The deadline on a political standoff between Minnesota’s Democratic Governor and its Republican-led Legislature means that state’s tax code has not been conformed to the Federal Tax Cuts and Jobs Act, and the chance for Minnesota taxpayers to see Conformity might not come again until January 2019.

The result: Minnesota taxpayers face many months of uncertainty about what ultimately will be their 2018 state tax obligations.

Gov. Mark Dayton on Wednesday vetoed the Tax Conformity and budget bills that state lawmakers passed as Minnesota’s legislative session ended Sunday. Dayton, who is finishing his second term and said he will not run for a third term this fall, vowed he would not call a special session to bridge any gaps. That means any new Conformity push would have to start when a new legislative session begins in January under whoever becomes the new governor.

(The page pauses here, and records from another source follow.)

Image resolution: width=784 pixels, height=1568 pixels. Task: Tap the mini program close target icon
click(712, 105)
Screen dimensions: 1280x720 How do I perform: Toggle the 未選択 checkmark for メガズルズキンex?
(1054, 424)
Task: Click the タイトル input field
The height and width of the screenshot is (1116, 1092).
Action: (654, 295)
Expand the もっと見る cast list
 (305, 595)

Minnesota – like South Carolina – uses as the starting point for calculating state taxes a resident’s Federal Taxable Income. Without Conformity, Minnesota taxpayers in 2019 will not have updated tax forms. They will have to compute their Federal taxes and then figure out what their 2018 taxable income would have been under now-outdated 2017 Federal tax laws and file state taxes based on that number.

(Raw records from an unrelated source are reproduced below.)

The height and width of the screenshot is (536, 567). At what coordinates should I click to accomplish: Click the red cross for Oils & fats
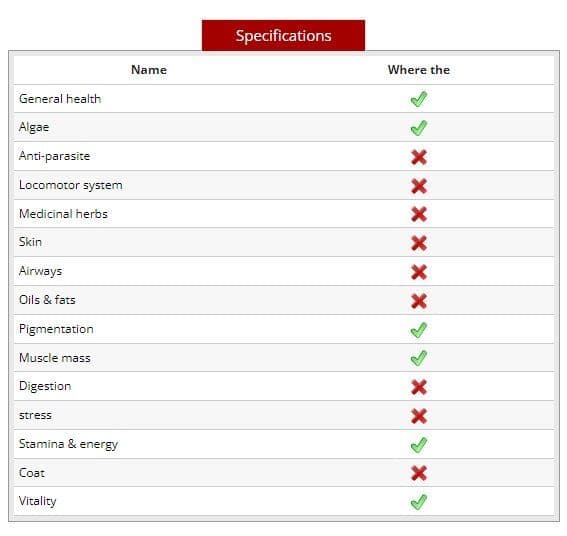tap(419, 301)

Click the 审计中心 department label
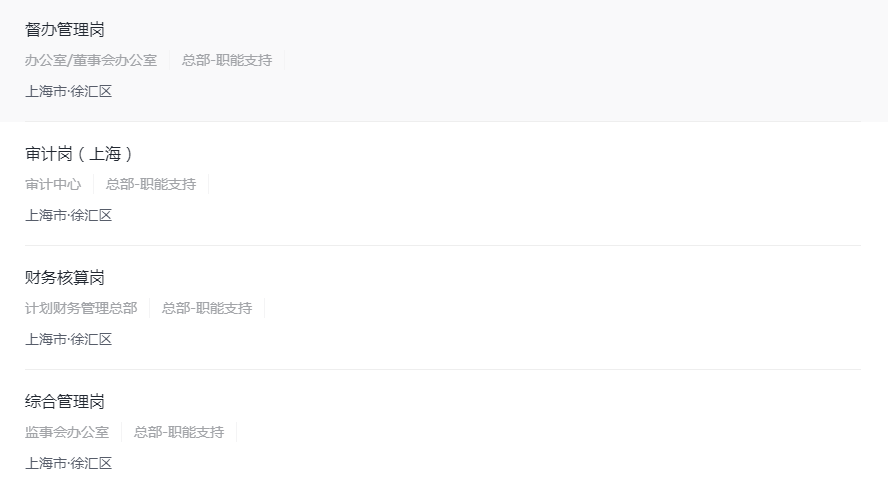pyautogui.click(x=53, y=184)
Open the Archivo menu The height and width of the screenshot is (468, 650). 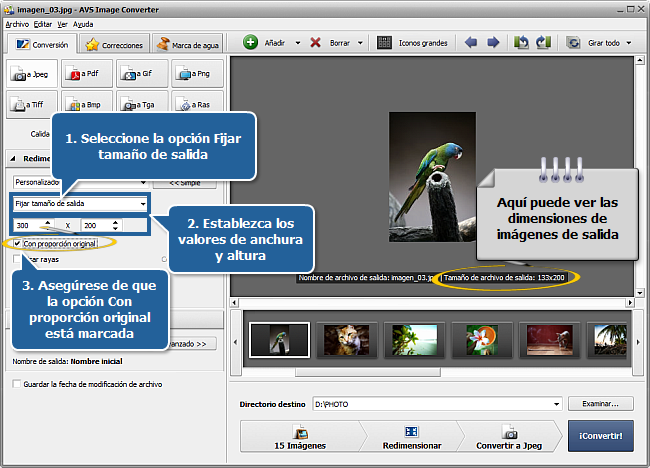click(x=17, y=22)
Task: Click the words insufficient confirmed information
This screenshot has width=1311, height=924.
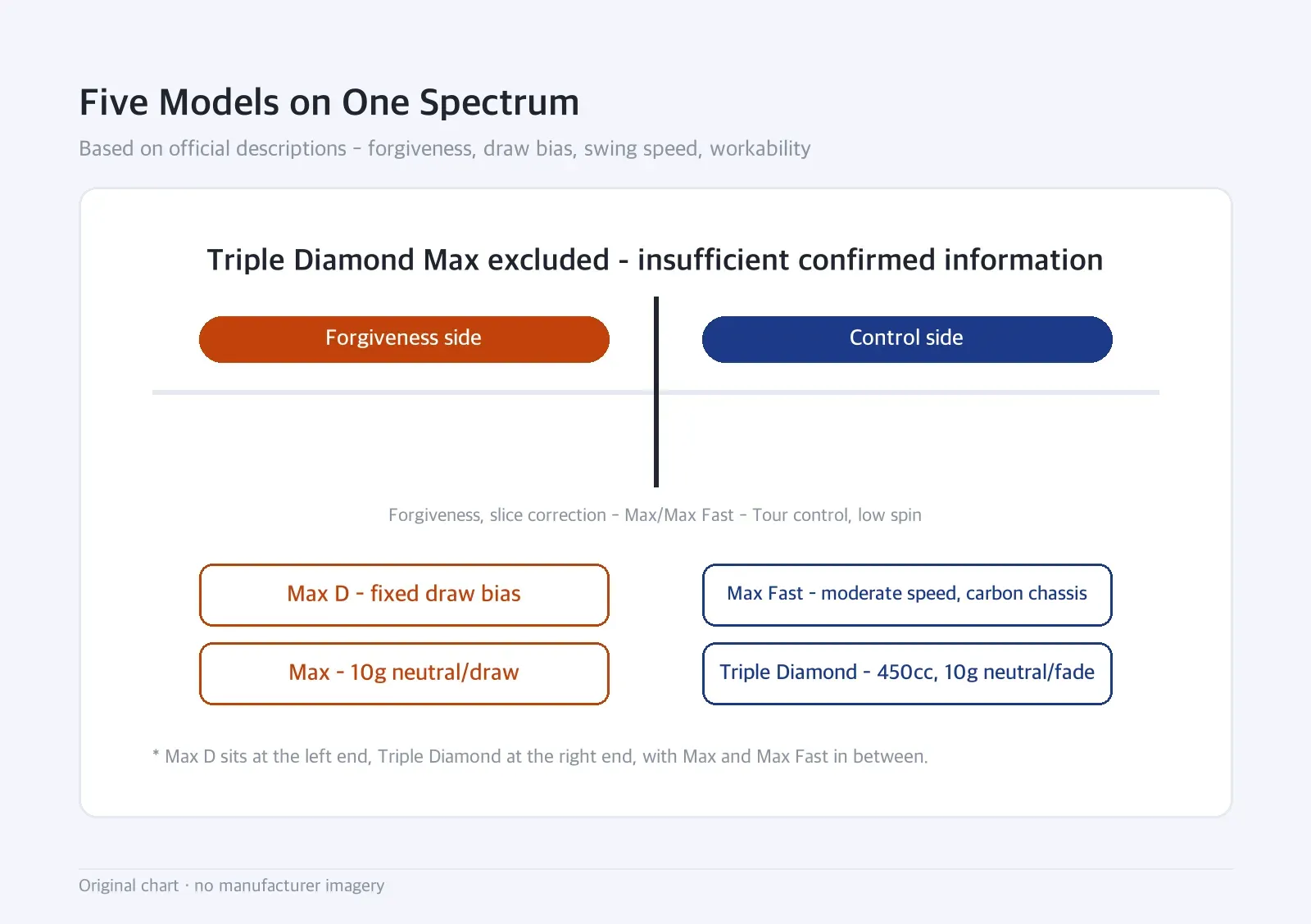Action: (870, 260)
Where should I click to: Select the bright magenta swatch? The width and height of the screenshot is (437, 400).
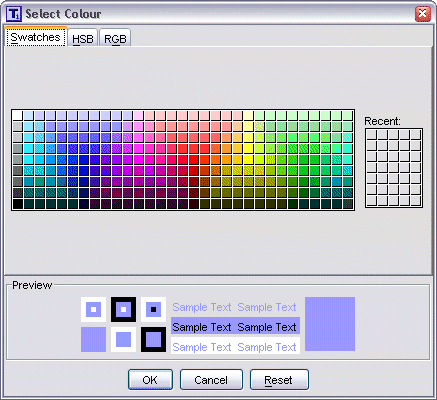click(138, 160)
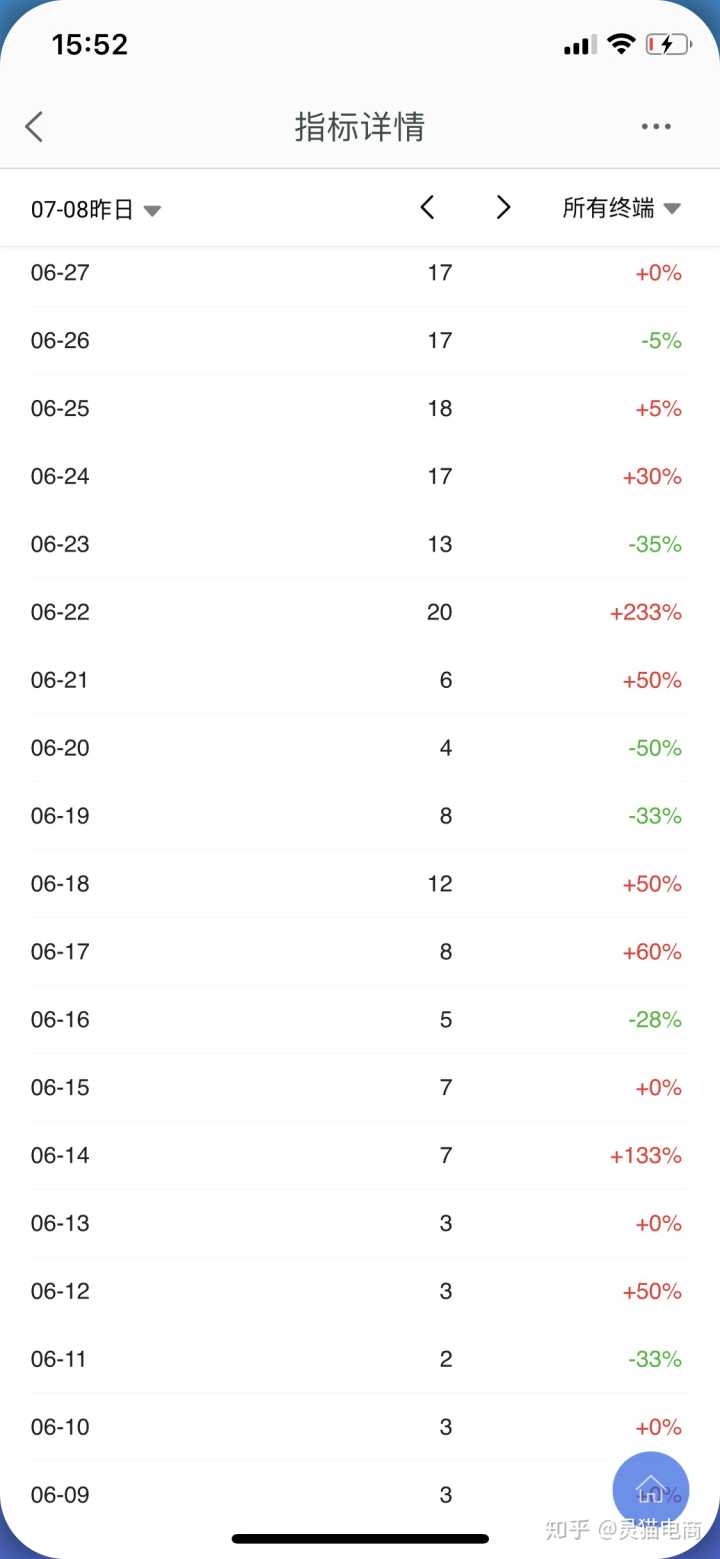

Earlier in the year as Conformity was being discussed, the Minnesota Society of Certified Professional Accountants warned political leaders that talking about Conformity but not enacting it would leave taxpayers in the lurch for their tax preparations:

“It would be like planning for a tropical vacation for months, only to be told shortly before departing that you’re going to the Arctic,” the group wrote

The budget bill veto means Minnesota can’t access $6 million in Federal funds for election cybersecurity until after November’s elections.

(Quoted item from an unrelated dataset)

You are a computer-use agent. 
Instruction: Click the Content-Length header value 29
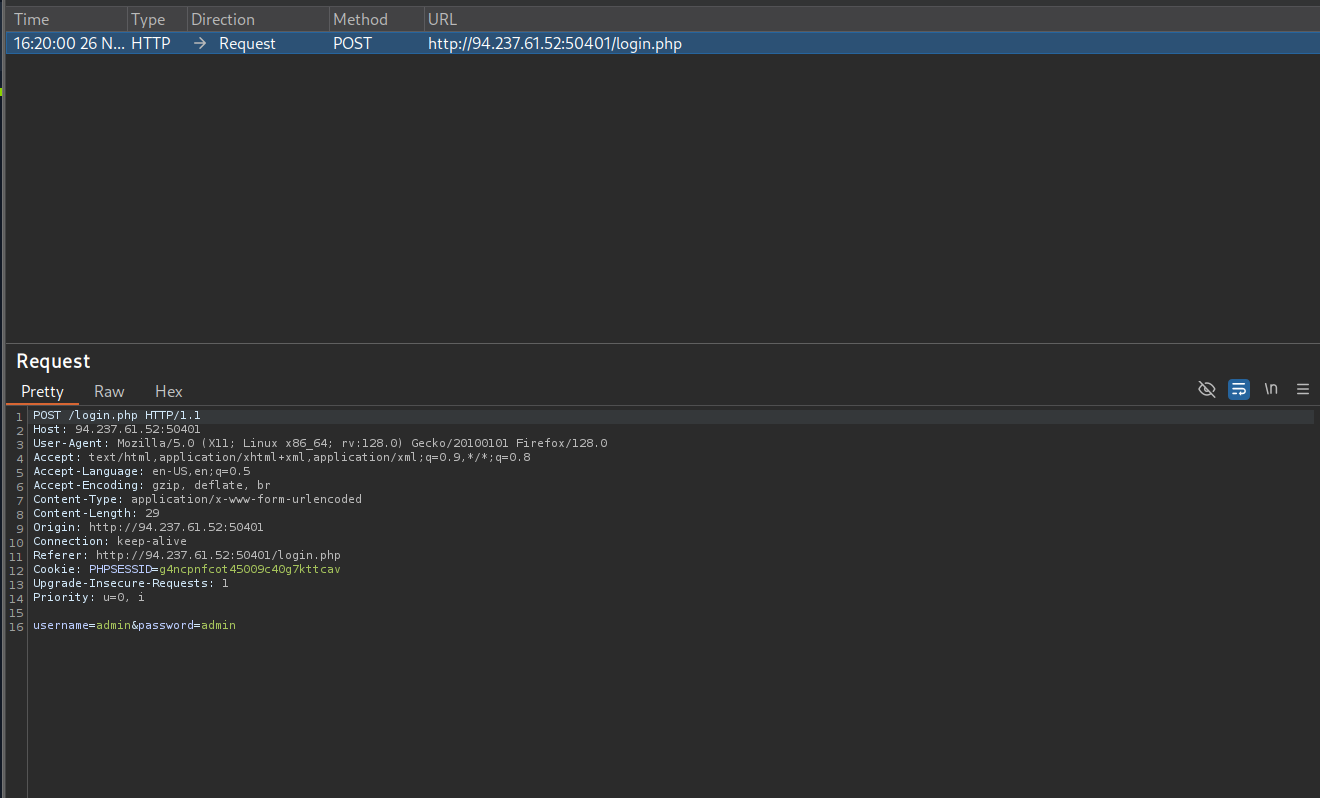tap(152, 513)
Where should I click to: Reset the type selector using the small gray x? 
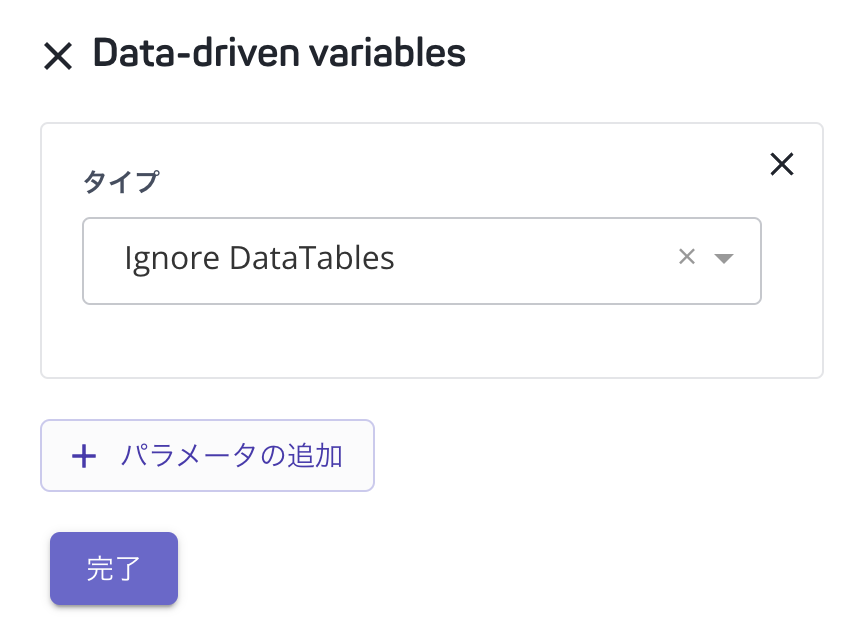[687, 257]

Minn. Secretary of State Steve Simon said he urged lawmakers to make Tax Conformity a stand-alone bill Dayton could sign. But he said the “riskiest path” was taken when legislators inserted it in a bill Dayton repeatedly promised to veto because it did not provide $138 for school districts with budget shortfalls.

Minn. Senate Majority Leader Paul Gazelka told Minnesota NPR about the failure to pass Conformity: “Everywhere we turn, somebody is impacted, because in the end we are too stubborn to give in. … It feels impulsive, it feels vindictive and it didn’t help anybody in Minnesota. I don’t know where we go from here.”

Click here for a St. Paul Pioneer Press article that concludes with a chart that compares how the governor and the legislature agree and disagree across 13 categories of Tax Conformity goals. Dayton and the lawmakers did agree on switching the state’s income definition from Federal Taxable Income to Adjusted Gross Income.